::: MATERIAL SUPPLIED
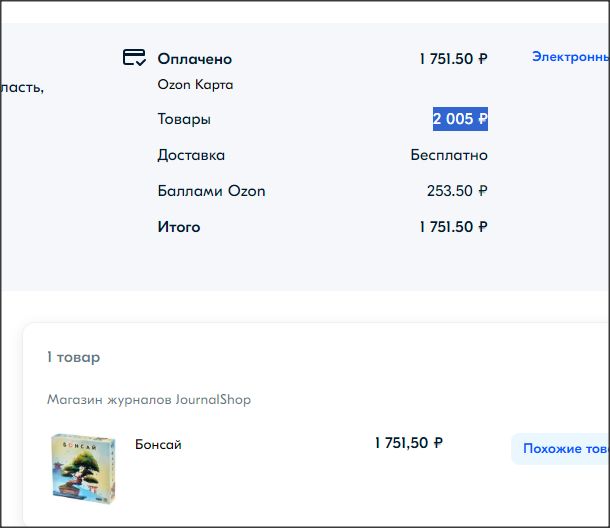
Task: Click the Баллами Ozon row label
Action: (x=211, y=191)
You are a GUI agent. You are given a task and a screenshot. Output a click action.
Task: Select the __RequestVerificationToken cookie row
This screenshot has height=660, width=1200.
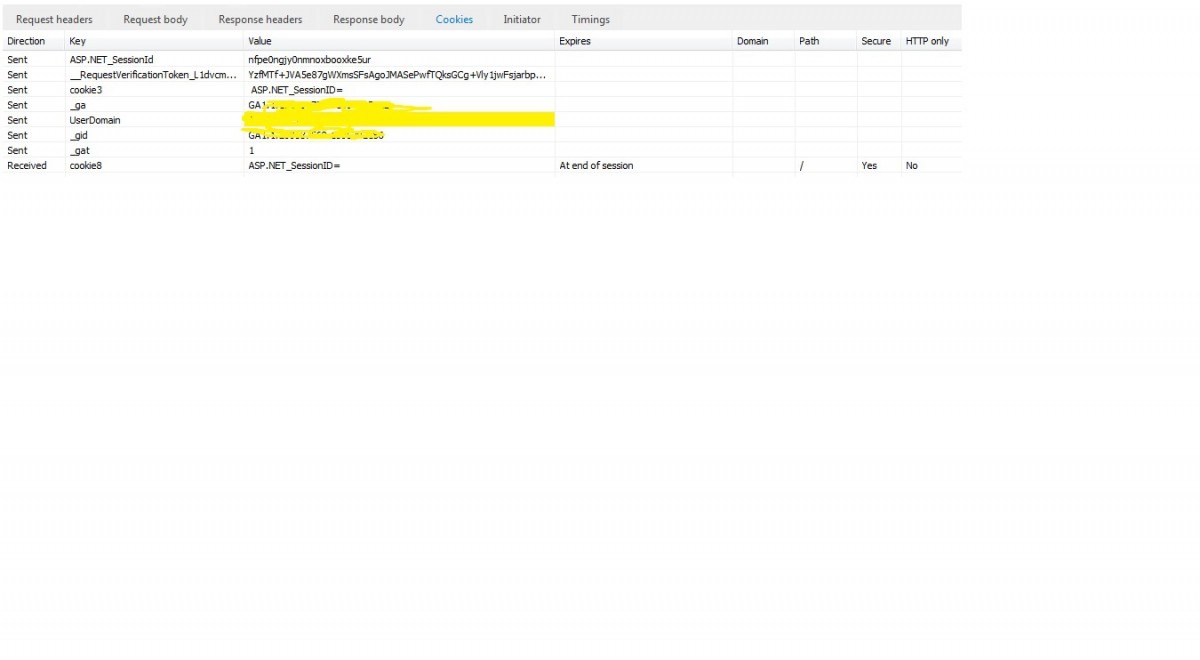pos(150,74)
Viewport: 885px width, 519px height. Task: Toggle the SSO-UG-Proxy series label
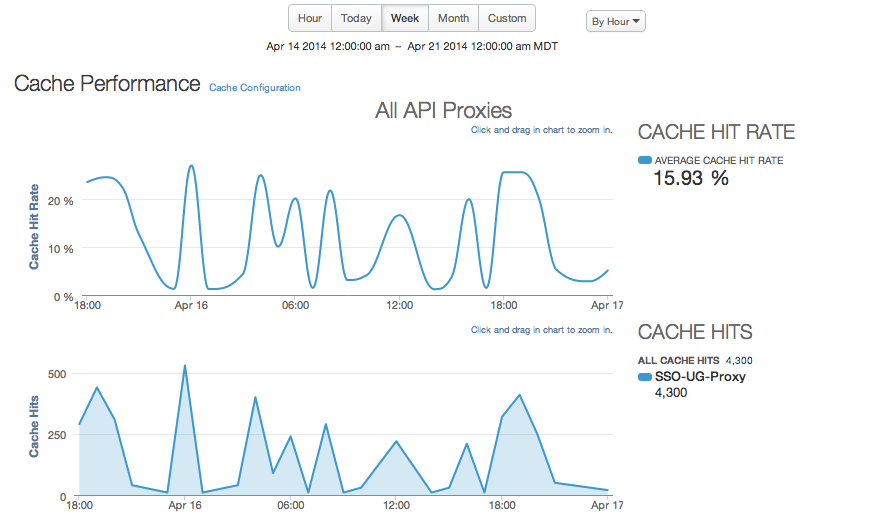pos(700,377)
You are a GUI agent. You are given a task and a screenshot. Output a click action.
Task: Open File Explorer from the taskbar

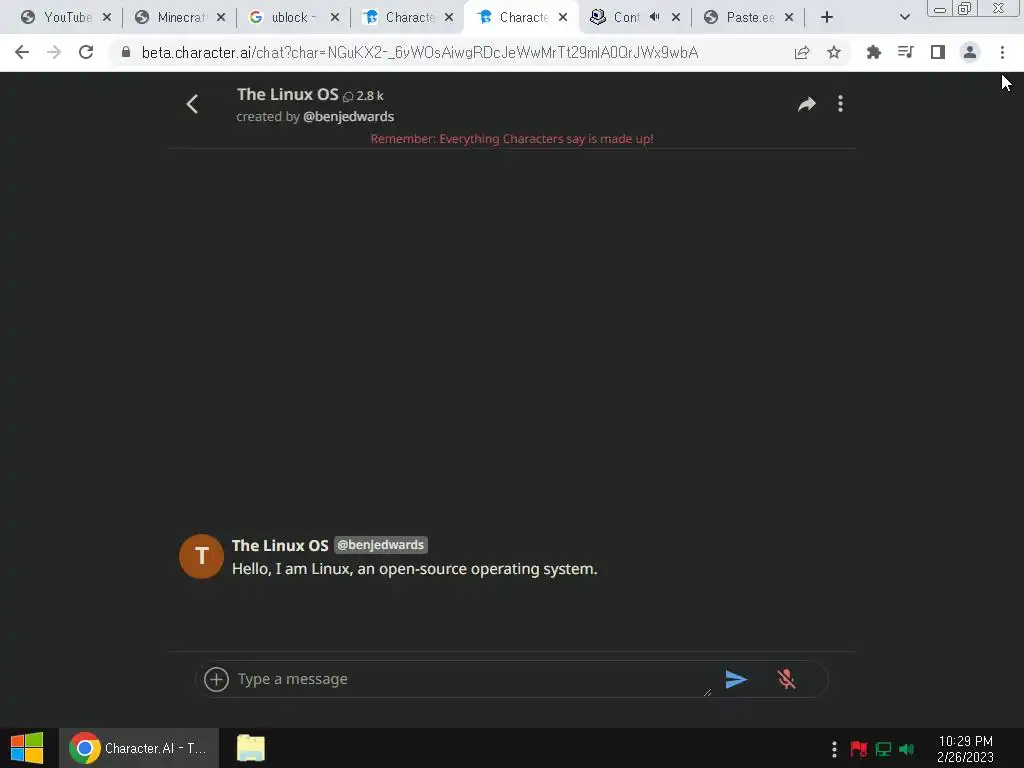click(251, 748)
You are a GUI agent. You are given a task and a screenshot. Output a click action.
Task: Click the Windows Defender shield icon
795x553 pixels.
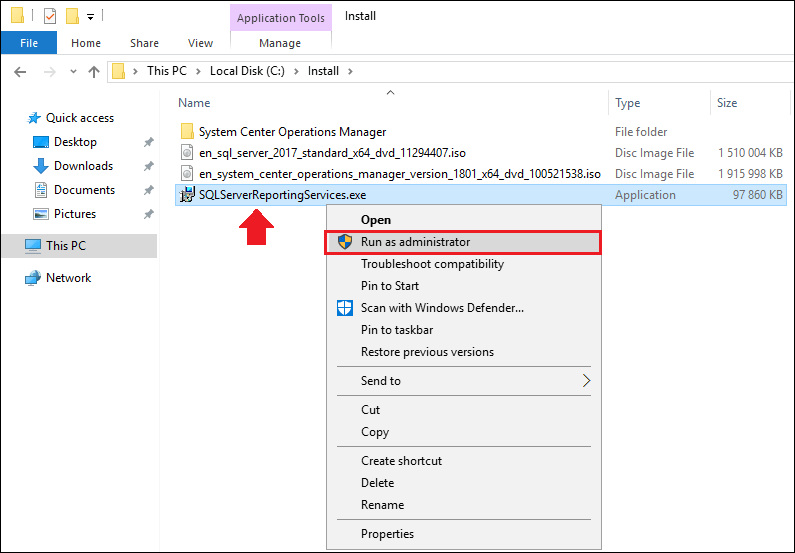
::::::
§ **TASK TO COMPLETE**: Every line from the one containing "Task: Open File Explorer from the taskbar" to the final line of the records must be transcribed exactly, both ends included, with the pictures left out.

§ **PROBLEM SOLUTION**:
Task: Open File Explorer from the taskbar

click(251, 748)
You are a GUI agent. You are given a task and a screenshot. Output a click action.
Task: Click the Windows Defender shield icon
795x553 pixels.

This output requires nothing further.